Re: RARA-AVIS: Re: Never Street


Doug Bassett (dj_bassett@yahoo.com)
Fri, 10 Dec 1999 15:32:14 -0800 (PST)


I think it's important to realize that not everybody had read the great number of hardboiled PI novels that we've all read. There's always going to be new fans, and as such there's always going to be a few new writers who fill that need in the buying public. For us it may well be a case of "been there, done that", but for them it'll be new.

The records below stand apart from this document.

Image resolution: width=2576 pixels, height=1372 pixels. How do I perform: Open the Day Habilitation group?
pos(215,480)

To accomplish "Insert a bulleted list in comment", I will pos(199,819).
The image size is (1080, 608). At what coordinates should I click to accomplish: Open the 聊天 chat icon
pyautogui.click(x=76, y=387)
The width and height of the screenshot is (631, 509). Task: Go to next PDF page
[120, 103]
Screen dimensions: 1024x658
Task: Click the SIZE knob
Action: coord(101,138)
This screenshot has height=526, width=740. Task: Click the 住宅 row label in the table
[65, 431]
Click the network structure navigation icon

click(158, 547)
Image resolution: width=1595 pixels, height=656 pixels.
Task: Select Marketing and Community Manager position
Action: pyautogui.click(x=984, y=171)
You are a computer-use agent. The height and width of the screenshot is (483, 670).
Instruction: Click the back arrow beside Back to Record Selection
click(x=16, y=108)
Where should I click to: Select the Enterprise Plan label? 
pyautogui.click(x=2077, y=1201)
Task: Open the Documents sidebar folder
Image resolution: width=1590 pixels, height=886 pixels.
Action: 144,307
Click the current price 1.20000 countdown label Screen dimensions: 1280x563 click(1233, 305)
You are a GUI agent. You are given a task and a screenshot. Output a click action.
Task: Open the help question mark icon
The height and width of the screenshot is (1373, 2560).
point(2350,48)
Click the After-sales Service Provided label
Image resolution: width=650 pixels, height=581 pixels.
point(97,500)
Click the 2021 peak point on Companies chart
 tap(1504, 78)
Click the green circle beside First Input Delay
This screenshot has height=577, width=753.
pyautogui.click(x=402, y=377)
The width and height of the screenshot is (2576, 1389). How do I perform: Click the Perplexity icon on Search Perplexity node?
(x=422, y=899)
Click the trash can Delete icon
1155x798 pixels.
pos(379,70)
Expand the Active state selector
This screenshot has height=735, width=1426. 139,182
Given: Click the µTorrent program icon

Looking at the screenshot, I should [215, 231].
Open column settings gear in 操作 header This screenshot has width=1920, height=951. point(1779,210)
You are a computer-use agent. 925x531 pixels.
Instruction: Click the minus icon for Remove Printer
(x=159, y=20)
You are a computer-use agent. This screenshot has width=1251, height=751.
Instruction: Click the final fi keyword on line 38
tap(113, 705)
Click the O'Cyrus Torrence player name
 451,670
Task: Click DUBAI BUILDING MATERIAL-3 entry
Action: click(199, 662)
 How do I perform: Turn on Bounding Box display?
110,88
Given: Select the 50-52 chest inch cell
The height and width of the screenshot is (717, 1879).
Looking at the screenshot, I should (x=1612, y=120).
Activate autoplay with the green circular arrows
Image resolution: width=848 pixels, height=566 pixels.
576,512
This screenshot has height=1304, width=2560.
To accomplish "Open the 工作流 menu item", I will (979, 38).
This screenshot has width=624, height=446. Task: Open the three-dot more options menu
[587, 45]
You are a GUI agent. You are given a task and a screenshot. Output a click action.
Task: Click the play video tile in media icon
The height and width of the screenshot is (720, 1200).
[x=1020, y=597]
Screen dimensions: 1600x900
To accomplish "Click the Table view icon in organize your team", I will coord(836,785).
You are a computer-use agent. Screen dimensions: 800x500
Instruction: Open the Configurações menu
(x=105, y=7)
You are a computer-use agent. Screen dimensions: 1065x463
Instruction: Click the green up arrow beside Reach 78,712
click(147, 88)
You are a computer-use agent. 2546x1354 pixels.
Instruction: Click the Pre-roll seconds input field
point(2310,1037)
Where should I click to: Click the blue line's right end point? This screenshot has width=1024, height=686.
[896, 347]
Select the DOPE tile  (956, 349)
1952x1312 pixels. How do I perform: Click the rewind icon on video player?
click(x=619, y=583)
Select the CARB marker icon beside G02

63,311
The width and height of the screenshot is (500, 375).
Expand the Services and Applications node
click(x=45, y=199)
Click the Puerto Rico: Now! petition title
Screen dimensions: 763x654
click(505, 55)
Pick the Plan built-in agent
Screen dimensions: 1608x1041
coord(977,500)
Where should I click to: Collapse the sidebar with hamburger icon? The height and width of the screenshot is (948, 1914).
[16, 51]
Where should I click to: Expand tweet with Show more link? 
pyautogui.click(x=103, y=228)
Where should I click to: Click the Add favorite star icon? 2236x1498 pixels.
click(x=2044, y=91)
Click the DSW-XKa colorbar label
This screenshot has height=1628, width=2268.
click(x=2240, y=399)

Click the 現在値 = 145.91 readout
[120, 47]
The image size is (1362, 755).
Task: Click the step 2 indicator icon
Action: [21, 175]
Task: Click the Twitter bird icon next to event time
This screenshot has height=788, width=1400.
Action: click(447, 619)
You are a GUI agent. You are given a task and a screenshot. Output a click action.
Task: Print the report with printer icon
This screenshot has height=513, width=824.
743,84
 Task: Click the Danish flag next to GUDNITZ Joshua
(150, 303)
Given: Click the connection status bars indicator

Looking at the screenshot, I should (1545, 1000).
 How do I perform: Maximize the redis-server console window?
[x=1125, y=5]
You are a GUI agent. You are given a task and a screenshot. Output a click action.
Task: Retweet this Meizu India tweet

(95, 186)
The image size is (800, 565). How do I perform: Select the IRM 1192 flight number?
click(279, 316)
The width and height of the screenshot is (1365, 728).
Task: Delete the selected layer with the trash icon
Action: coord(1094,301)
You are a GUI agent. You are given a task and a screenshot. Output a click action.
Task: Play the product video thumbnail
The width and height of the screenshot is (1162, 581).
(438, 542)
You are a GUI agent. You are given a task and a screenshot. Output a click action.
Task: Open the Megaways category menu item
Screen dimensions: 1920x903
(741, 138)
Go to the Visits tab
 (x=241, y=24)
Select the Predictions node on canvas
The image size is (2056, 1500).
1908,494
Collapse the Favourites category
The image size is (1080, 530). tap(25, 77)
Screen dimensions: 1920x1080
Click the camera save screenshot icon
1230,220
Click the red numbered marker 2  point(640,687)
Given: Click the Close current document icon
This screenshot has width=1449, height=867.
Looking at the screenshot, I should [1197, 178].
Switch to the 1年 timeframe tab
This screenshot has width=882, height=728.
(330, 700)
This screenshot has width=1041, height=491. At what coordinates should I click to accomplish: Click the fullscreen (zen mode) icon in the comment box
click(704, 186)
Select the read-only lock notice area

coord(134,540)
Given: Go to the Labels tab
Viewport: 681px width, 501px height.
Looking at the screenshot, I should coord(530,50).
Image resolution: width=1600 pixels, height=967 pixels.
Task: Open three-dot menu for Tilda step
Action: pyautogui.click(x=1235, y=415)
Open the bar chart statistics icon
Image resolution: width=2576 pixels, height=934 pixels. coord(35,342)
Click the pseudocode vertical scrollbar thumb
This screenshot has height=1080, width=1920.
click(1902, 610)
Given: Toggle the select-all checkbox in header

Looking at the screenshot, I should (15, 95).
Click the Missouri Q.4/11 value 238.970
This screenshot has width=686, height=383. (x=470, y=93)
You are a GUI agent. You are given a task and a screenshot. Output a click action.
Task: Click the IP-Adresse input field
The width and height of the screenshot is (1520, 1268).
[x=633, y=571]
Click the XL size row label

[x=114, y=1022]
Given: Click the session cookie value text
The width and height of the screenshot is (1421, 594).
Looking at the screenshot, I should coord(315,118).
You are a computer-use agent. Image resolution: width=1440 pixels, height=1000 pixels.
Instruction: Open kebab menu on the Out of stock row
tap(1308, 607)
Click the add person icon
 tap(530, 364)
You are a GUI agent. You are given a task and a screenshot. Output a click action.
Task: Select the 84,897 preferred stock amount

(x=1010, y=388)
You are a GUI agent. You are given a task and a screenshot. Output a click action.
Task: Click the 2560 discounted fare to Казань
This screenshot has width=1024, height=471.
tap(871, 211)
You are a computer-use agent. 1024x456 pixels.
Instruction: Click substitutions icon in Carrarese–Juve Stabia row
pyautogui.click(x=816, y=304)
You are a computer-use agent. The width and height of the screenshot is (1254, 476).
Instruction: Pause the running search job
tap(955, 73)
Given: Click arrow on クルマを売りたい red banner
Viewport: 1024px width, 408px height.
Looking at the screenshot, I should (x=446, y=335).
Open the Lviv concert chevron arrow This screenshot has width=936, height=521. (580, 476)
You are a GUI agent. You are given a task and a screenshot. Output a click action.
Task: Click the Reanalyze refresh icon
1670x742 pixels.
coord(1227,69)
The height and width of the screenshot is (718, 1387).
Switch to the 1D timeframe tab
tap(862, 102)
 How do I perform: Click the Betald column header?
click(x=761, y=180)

I also think it's important to remember that the strength of the hardboiled PI novel is related to the strength of hardboiled fiction in general. The genre thrived when that off-shoot of naturalism in literature thrived (consider Hemingway, John O'Hara, James Jones, etc.). Why did fall out of fashion? And can it ever come into fashion again?

doug
--- Mario Taboada <matrxtech@yahoo.com> wrote:
>
> As to the future of the traditional hardboiled P.I.
> novel, it's uncertain at best. There are only so
> many
> was of recycling the cliché³® Some people keep it
> going respectably, fine writers like Greenleaf,
> Pronzini, Crumley, Block, and Michael Collins
> (Gores,
> too, but his novels are in a totally different
> vein).
> Yet, there is a feeling of having read it all
> before,
> though never in exactly the same formulation.